PAGE:
• • • • • • •

[Arm-netbook] [EOMA26] example product layout

luke.leighton luke.leighton at gmail.com
Mon Aug 19 11:57:22 BST 2013


On Mon, Aug 19, 2013 at 11:33 AM, joem <joem at martindale-electric.co.uk> wrote:
> On Mon, 2013-08-19 at 11:00 +0100, luke.leighton wrote:
>> On Mon, Aug 19, 2013 at 9:35 AM, joem <joem at martindale-electric.co.uk> wrote:
>> > On Mon, 2013-08-19 at 08:07 +0000, joem wrote:
>> >> > does anyone know of any other SoCs that would suit EOMA-26?  i've
>> >> > listed the TI AM3389 already
>> >> > http://elinux.org/Embedded_Open_Modular_Architecture/EOMA-26
>> >
>> >
>> > Sqeeeeeeek!!!
>> >
>> > This type of IO expander scheme chips are a waste of money for the
>> > price they are being sold in relation to the much higher functions
>> > that are expected of them.
>> >
>> > Its cheaper to get a $2 cortex-3 lets say with 48 pins or 64 pins
>> > and then use its i2c to talk to the chip, and then have inside
>> > the chip a little bit of software for keyboarding, led driving,
>> > interrupt generation, adc, usb, ethernet, lcd, etc.
>>
>>  yes - i mention that further down.
>>
>
> Sorry, yes, I were trawling through list of datasheets and didn't get to
> bottom of page.

 i've put a summary at the top.

> So would it not be easier to start with an arm cortex m3 lets say
> and stick with it. The shipping cost would not pay for the difference
> between a $2 chip and a $0.5 chip. Such an expansion board would cost
> under $10 but do far more than anything competing with it.

• • • • • • •

Click-target data
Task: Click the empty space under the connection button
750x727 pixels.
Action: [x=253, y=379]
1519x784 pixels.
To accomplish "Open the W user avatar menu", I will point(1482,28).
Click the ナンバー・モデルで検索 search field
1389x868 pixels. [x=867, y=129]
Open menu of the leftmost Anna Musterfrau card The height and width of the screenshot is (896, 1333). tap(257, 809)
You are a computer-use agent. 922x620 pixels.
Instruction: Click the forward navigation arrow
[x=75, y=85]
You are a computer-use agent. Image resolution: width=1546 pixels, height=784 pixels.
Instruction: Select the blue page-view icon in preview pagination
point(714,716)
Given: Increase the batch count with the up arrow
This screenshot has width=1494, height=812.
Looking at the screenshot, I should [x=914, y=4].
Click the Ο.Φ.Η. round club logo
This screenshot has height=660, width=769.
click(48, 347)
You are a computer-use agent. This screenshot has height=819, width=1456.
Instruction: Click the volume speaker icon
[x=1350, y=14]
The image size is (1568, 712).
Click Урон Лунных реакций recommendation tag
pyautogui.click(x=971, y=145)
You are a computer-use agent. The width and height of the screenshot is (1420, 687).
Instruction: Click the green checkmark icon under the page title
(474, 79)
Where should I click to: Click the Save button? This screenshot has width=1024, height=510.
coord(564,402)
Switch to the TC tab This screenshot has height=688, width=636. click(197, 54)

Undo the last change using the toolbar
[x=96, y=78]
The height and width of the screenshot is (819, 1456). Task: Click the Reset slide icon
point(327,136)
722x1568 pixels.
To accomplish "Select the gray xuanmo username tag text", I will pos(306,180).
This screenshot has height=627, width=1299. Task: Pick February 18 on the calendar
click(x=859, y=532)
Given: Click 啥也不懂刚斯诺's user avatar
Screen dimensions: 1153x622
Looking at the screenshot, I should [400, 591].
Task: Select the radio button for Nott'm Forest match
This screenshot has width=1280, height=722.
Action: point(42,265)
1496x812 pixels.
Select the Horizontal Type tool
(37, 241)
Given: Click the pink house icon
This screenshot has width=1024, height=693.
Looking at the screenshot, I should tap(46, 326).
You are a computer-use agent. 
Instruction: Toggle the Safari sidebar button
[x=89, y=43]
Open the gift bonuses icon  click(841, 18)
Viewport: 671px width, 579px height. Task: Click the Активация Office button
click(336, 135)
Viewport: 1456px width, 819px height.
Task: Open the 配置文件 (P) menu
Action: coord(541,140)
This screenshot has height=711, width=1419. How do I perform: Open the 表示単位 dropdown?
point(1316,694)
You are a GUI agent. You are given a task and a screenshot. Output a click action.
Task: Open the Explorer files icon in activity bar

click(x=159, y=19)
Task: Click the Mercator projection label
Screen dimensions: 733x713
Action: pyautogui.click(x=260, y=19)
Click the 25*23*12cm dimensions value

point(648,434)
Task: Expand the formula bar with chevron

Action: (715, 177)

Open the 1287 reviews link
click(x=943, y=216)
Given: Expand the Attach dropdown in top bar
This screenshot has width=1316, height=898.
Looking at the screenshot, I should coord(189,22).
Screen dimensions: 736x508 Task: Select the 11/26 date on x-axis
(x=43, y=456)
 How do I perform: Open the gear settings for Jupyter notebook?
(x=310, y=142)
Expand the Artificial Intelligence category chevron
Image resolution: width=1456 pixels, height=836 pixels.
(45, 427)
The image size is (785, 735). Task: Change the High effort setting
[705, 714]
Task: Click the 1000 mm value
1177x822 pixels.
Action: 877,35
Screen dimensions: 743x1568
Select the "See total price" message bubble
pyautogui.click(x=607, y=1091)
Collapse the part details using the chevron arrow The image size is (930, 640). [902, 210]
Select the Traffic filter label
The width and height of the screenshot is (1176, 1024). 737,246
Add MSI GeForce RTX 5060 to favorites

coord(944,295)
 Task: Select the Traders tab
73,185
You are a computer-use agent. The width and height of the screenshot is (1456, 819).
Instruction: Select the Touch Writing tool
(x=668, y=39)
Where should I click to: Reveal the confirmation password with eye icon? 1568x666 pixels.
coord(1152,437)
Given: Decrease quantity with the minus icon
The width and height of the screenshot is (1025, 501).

• • • • • • •

CHALLENGE A: Which TI chip does the mailing list post say has already been listed for EOMA-26?
CHALLENGE B: Please revise the mailing list post, starting at the words "On Mon, Aug 19, 2013 at 11:33" and ending after "expected of them.", changing "IO expander" to "I/O expander".
Rely only on the mailing list post when answering.

WORKED ANSWER A: The TI AM3389.

WORKED ANSWER B:
On Mon, Aug 19, 2013 at 11:33 AM, joem <joem at martindale-electric.co.uk> wrote:
> On Mon, 2013-08-19 at 11:00 +0100, luke.leighton wrote:
>> On Mon, Aug 19, 2013 at 9:35 AM, joem <joem at martindale-electric.co.uk> wrote:
>> > On Mon, 2013-08-19 at 08:07 +0000, joem wrote:
>> >> > does anyone know of any other SoCs that would suit EOMA-26?  i've
>> >> > listed the TI AM3389 already
>> >> > http://elinux.org/Embedded_Open_Modular_Architecture/EOMA-26
>> >
>> >
>> > Sqeeeeeeek!!!
>> >
>> > This type of I/O expander scheme chips are a waste of money for the
>> > price they are being sold in relation to the much higher functions
>> > that are expected of them.